### [AUFGABE]
Schreib die Einträge vom Anfang bis einschließlich der Zeile mit "Select the EU" noch einmal ab, alle Zeilen samt den Aufträgen. Addiere dabei in den Antworten -110 zu jeder Koordinate.

(Einträge zum Auffinden beschriebener Objekte)
################

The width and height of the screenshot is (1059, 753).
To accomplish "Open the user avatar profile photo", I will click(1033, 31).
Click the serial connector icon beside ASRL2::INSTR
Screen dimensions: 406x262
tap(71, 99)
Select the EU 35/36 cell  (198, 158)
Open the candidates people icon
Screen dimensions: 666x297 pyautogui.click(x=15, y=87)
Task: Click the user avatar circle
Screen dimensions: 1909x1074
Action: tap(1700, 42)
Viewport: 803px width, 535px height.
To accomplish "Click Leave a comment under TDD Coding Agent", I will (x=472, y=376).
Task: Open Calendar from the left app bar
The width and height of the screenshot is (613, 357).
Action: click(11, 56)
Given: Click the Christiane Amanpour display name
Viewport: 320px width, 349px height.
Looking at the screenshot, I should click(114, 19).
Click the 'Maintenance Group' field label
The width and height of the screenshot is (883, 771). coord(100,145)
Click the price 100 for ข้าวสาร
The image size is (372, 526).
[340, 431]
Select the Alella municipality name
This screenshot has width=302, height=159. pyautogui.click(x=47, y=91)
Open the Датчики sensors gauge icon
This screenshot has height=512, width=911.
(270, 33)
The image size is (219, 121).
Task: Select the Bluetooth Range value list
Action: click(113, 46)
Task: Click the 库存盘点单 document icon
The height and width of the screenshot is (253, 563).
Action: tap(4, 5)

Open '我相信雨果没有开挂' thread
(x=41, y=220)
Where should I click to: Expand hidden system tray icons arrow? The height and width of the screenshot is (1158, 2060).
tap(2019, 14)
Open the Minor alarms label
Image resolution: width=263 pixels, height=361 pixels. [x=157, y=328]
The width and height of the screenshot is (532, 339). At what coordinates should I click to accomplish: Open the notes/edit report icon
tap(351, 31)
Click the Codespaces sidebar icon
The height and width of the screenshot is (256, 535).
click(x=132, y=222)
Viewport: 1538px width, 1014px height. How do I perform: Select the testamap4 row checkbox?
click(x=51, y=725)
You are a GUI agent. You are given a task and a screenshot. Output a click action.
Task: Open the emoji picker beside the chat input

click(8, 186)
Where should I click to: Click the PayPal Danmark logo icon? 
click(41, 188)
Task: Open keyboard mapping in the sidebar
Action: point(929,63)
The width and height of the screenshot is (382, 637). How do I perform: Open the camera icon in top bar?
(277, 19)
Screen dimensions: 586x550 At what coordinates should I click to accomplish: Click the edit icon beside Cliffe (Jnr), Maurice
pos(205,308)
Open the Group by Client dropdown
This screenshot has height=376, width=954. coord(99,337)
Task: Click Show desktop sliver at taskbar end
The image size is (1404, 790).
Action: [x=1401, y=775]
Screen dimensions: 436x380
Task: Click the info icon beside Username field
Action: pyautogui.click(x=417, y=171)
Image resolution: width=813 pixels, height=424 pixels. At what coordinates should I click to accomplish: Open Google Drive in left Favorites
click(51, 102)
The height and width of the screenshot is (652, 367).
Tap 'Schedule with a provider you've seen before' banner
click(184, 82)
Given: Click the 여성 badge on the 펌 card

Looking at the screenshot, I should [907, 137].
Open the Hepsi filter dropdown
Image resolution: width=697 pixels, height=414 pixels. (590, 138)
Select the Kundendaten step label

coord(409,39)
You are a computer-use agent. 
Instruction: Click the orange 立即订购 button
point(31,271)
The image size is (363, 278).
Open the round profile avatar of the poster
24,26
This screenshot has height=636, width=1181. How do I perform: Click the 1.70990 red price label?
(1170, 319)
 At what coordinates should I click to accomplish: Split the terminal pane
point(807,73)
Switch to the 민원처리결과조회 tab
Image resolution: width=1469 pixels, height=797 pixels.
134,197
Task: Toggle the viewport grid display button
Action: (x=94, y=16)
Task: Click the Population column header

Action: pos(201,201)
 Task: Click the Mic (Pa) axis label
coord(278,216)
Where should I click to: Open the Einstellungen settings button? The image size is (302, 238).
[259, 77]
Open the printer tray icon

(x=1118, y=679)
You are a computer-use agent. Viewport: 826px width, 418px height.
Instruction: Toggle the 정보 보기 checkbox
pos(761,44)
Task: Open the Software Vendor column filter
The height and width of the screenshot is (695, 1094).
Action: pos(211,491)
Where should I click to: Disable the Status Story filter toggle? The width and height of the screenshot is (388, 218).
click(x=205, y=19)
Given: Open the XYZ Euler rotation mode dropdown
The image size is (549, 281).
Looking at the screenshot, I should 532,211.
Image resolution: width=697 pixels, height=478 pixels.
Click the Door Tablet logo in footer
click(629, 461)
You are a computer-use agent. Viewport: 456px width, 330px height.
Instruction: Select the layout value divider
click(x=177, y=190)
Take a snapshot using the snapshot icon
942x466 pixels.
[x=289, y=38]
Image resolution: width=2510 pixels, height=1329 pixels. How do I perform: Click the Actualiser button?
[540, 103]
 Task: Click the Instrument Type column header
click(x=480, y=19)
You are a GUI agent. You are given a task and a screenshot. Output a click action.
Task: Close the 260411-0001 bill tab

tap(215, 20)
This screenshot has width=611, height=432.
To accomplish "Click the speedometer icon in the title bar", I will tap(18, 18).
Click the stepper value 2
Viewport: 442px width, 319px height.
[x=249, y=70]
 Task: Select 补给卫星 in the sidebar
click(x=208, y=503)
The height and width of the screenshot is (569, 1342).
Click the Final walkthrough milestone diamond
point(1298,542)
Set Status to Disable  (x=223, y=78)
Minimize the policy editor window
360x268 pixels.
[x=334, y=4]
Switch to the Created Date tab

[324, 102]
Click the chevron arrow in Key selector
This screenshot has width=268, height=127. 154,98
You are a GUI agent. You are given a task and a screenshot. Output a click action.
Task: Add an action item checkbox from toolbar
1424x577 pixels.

################

### [LÖSUNG]
The width and height of the screenshot is (1059, 753).
To accomplish "Open the user avatar profile photo", I will click(923, -79).
Click the serial connector icon beside ASRL2::INSTR
Screen dimensions: 406x262
tap(-39, -11)
Select the EU 35/36 cell  (88, 48)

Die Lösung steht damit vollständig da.